Problem to solve:
All entries shown below must be given again word for word.

+++ The data +++

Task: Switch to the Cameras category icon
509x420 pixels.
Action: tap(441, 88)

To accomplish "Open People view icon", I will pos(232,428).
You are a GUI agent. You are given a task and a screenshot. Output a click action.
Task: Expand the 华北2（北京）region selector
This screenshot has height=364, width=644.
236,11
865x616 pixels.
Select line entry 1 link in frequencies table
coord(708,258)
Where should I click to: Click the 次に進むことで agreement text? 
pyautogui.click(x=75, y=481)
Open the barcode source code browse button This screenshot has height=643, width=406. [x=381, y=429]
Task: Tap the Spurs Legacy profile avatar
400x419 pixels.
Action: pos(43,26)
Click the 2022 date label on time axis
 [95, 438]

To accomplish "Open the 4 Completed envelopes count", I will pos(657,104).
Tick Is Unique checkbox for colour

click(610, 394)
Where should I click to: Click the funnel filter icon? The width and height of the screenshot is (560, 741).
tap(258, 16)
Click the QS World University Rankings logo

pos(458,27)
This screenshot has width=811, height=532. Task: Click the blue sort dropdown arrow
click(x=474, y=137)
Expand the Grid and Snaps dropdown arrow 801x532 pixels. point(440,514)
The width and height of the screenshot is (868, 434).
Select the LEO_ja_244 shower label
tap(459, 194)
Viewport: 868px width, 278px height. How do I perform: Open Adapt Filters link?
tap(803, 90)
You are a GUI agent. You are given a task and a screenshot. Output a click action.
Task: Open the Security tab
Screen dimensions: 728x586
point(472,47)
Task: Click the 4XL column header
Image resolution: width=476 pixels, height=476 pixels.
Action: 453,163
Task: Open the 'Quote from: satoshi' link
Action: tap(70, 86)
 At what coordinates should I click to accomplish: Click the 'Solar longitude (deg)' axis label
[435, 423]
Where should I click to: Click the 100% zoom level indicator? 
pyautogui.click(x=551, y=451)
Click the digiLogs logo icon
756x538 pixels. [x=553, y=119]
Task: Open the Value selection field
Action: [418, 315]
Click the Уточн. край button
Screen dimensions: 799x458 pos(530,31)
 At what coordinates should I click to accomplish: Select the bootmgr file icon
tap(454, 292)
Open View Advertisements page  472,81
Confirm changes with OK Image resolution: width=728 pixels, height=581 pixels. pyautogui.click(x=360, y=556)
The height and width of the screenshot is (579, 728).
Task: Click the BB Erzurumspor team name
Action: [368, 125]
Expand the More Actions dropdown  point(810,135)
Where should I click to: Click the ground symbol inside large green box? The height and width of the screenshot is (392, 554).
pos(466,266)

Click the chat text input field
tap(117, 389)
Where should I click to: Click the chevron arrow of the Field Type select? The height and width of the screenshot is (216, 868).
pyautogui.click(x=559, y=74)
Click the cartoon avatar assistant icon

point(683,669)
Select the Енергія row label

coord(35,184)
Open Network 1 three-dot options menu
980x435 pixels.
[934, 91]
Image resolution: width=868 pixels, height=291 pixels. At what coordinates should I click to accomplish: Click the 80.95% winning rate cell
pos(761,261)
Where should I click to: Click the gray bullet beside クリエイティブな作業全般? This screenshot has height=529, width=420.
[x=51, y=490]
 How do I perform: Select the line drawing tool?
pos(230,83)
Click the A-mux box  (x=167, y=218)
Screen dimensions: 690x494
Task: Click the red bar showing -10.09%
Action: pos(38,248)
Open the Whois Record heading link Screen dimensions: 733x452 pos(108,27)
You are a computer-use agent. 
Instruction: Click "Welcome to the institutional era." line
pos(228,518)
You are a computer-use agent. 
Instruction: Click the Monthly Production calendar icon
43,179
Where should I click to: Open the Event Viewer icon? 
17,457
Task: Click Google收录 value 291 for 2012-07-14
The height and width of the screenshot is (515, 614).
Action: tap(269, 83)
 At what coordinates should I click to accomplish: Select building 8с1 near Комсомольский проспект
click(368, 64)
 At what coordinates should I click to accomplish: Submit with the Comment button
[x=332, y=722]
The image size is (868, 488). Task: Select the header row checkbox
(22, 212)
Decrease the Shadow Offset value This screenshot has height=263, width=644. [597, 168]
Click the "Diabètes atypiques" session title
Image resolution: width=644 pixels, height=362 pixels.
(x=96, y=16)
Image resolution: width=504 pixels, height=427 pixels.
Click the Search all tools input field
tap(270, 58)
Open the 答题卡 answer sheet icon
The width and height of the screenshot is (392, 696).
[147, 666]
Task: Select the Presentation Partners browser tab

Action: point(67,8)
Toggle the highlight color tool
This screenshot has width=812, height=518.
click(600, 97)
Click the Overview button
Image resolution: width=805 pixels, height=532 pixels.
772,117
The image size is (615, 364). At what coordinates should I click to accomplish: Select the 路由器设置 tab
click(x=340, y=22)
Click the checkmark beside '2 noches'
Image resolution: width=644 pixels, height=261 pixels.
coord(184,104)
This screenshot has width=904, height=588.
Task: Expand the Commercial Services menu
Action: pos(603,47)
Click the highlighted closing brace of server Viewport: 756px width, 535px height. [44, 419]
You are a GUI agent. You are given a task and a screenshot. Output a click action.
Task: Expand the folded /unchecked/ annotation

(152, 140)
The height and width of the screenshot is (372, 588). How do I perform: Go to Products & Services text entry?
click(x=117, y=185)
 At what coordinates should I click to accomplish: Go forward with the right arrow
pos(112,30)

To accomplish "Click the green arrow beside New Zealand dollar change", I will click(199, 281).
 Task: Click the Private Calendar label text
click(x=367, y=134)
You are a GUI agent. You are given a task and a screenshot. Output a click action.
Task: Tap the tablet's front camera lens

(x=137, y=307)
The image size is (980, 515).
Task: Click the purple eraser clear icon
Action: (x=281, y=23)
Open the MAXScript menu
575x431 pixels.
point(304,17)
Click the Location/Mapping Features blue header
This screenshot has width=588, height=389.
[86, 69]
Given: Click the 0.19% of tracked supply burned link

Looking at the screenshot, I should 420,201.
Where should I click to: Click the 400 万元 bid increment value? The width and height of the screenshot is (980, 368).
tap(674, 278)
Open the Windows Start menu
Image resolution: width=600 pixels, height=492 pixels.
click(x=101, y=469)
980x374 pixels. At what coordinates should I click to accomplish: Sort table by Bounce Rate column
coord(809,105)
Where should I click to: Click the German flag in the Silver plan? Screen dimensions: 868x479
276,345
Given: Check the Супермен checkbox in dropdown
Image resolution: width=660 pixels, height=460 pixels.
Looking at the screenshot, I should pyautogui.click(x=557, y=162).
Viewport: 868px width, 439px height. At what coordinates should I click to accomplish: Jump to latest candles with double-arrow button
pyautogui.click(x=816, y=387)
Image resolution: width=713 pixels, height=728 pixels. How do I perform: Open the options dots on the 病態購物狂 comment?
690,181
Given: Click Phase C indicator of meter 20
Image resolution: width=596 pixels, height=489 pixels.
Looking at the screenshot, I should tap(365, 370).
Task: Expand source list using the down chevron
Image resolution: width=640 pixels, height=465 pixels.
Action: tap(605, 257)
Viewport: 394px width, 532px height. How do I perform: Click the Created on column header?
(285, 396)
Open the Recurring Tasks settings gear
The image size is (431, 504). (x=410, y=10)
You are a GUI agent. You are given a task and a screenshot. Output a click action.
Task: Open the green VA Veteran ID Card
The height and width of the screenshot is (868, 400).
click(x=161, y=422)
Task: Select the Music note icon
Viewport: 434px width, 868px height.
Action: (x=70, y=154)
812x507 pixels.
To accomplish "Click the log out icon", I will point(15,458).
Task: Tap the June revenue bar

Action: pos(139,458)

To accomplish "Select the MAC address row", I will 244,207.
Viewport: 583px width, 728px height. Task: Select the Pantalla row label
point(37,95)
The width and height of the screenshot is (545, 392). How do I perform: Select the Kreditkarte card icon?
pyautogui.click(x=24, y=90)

+++

Finished task:
Task: Switch to the Cameras category icon
509x420 pixels.
Action: tap(441, 88)

To accomplish "Open People view icon", I will pos(232,428).
You are a GUI agent. You are given a task and a screenshot. Output a click action.
Task: Expand the 华北2（北京）region selector
This screenshot has height=364, width=644.
236,11
865x616 pixels.
Select line entry 1 link in frequencies table
coord(708,258)
Where should I click to: Click the 次に進むことで agreement text? 
pyautogui.click(x=75, y=481)
Open the barcode source code browse button This screenshot has height=643, width=406. [x=381, y=429]
Task: Tap the Spurs Legacy profile avatar
400x419 pixels.
Action: pos(43,26)
Click the 2022 date label on time axis
 [95, 438]

To accomplish "Open the 4 Completed envelopes count", I will pos(657,104).
Tick Is Unique checkbox for colour

click(610, 394)
Where should I click to: Click the funnel filter icon? The width and height of the screenshot is (560, 741).
tap(258, 16)
Click the QS World University Rankings logo

pos(458,27)
This screenshot has width=811, height=532. Task: Click the blue sort dropdown arrow
click(x=474, y=137)
Expand the Grid and Snaps dropdown arrow 801x532 pixels. point(440,514)
The width and height of the screenshot is (868, 434).
Select the LEO_ja_244 shower label
tap(459, 194)
Viewport: 868px width, 278px height. How do I perform: Open Adapt Filters link?
tap(803, 90)
You are a GUI agent. You are given a task and a screenshot. Output a click action.
Task: Open the Security tab
Screen dimensions: 728x586
point(472,47)
Task: Click the 4XL column header
Image resolution: width=476 pixels, height=476 pixels.
Action: 453,163
Task: Open the 'Quote from: satoshi' link
Action: tap(70, 86)
 At what coordinates should I click to accomplish: Click the 'Solar longitude (deg)' axis label
[435, 423]
Where should I click to: Click the 100% zoom level indicator? 
pyautogui.click(x=551, y=451)
Click the digiLogs logo icon
756x538 pixels. [x=553, y=119]
Task: Open the Value selection field
Action: [418, 315]
Click the Уточн. край button
Screen dimensions: 799x458 pos(530,31)
 At what coordinates should I click to accomplish: Select the bootmgr file icon
tap(454, 292)
Open View Advertisements page  472,81
Confirm changes with OK Image resolution: width=728 pixels, height=581 pixels. pyautogui.click(x=360, y=556)
The height and width of the screenshot is (579, 728).
Task: Click the BB Erzurumspor team name
Action: [368, 125]
Expand the More Actions dropdown  point(810,135)
Where should I click to: Click the ground symbol inside large green box? The height and width of the screenshot is (392, 554).
pos(466,266)

Click the chat text input field
tap(117, 389)
Where should I click to: Click the chevron arrow of the Field Type select? The height and width of the screenshot is (216, 868).
pyautogui.click(x=559, y=74)
Click the cartoon avatar assistant icon

point(683,669)
Select the Енергія row label

coord(35,184)
Open Network 1 three-dot options menu
980x435 pixels.
[934, 91]
Image resolution: width=868 pixels, height=291 pixels. At what coordinates should I click to accomplish: Click the 80.95% winning rate cell
pos(761,261)
Where should I click to: Click the gray bullet beside クリエイティブな作業全般? This screenshot has height=529, width=420.
[x=51, y=490]
 How do I perform: Select the line drawing tool?
pos(230,83)
Click the A-mux box  (x=167, y=218)
Screen dimensions: 690x494
Task: Click the red bar showing -10.09%
Action: pos(38,248)
Open the Whois Record heading link Screen dimensions: 733x452 pos(108,27)
You are a computer-use agent. 
Instruction: Click "Welcome to the institutional era." line
pos(228,518)
You are a computer-use agent. 
Instruction: Click the Monthly Production calendar icon
43,179
Where should I click to: Open the Event Viewer icon? 
17,457
Task: Click Google收录 value 291 for 2012-07-14
The height and width of the screenshot is (515, 614).
Action: tap(269, 83)
 At what coordinates should I click to accomplish: Select building 8с1 near Комсомольский проспект
click(368, 64)
 At what coordinates should I click to accomplish: Submit with the Comment button
[x=332, y=722]
The image size is (868, 488). Task: Select the header row checkbox
(22, 212)
Decrease the Shadow Offset value This screenshot has height=263, width=644. [597, 168]
Click the "Diabètes atypiques" session title
Image resolution: width=644 pixels, height=362 pixels.
(x=96, y=16)
Image resolution: width=504 pixels, height=427 pixels.
Click the Search all tools input field
tap(270, 58)
Open the 答题卡 answer sheet icon
The width and height of the screenshot is (392, 696).
[147, 666]
Task: Select the Presentation Partners browser tab

Action: point(67,8)
Toggle the highlight color tool
This screenshot has width=812, height=518.
click(600, 97)
Click the Overview button
Image resolution: width=805 pixels, height=532 pixels.
772,117
The image size is (615, 364). At what coordinates should I click to accomplish: Select the 路由器设置 tab
click(x=340, y=22)
Click the checkmark beside '2 noches'
Image resolution: width=644 pixels, height=261 pixels.
coord(184,104)
This screenshot has width=904, height=588.
Task: Expand the Commercial Services menu
Action: pos(603,47)
Click the highlighted closing brace of server Viewport: 756px width, 535px height. [44, 419]
You are a GUI agent. You are given a task and a screenshot. Output a click action.
Task: Expand the folded /unchecked/ annotation

(152, 140)
The height and width of the screenshot is (372, 588). How do I perform: Go to Products & Services text entry?
click(x=117, y=185)
 At what coordinates should I click to accomplish: Go forward with the right arrow
pos(112,30)

To accomplish "Click the green arrow beside New Zealand dollar change", I will click(199, 281).
 Task: Click the Private Calendar label text
click(x=367, y=134)
You are a GUI agent. You are given a task and a screenshot. Output a click action.
Task: Tap the tablet's front camera lens

(x=137, y=307)
The image size is (980, 515).
Task: Click the purple eraser clear icon
Action: (x=281, y=23)
Open the MAXScript menu
575x431 pixels.
point(304,17)
Click the Location/Mapping Features blue header
This screenshot has width=588, height=389.
[86, 69]
Given: Click the 0.19% of tracked supply burned link

Looking at the screenshot, I should 420,201.
Where should I click to: Click the 400 万元 bid increment value? The width and height of the screenshot is (980, 368).
tap(674, 278)
Open the Windows Start menu
Image resolution: width=600 pixels, height=492 pixels.
click(x=101, y=469)
980x374 pixels. At what coordinates should I click to accomplish: Sort table by Bounce Rate column
coord(809,105)
Where should I click to: Click the German flag in the Silver plan? Screen dimensions: 868x479
276,345
Given: Check the Супермен checkbox in dropdown
Image resolution: width=660 pixels, height=460 pixels.
Looking at the screenshot, I should pyautogui.click(x=557, y=162).
Viewport: 868px width, 439px height. At what coordinates should I click to accomplish: Jump to latest candles with double-arrow button
pyautogui.click(x=816, y=387)
Image resolution: width=713 pixels, height=728 pixels. How do I perform: Open the options dots on the 病態購物狂 comment?
690,181
Given: Click Phase C indicator of meter 20
Image resolution: width=596 pixels, height=489 pixels.
Looking at the screenshot, I should tap(365, 370).
Task: Expand source list using the down chevron
Image resolution: width=640 pixels, height=465 pixels.
Action: tap(605, 257)
Viewport: 394px width, 532px height. How do I perform: Click the Created on column header?
(285, 396)
Open the Recurring Tasks settings gear
The image size is (431, 504). (x=410, y=10)
You are a GUI agent. You are given a task and a screenshot. Output a click action.
Task: Open the green VA Veteran ID Card
The height and width of the screenshot is (868, 400).
click(x=161, y=422)
Task: Select the Music note icon
Viewport: 434px width, 868px height.
Action: (x=70, y=154)
812x507 pixels.
To accomplish "Click the log out icon", I will point(15,458).
Task: Tap the June revenue bar

Action: pos(139,458)

To accomplish "Select the MAC address row", I will 244,207.
Viewport: 583px width, 728px height. Task: Select the Pantalla row label
point(37,95)
The width and height of the screenshot is (545, 392). How do I perform: Select the Kreditkarte card icon?
pyautogui.click(x=24, y=90)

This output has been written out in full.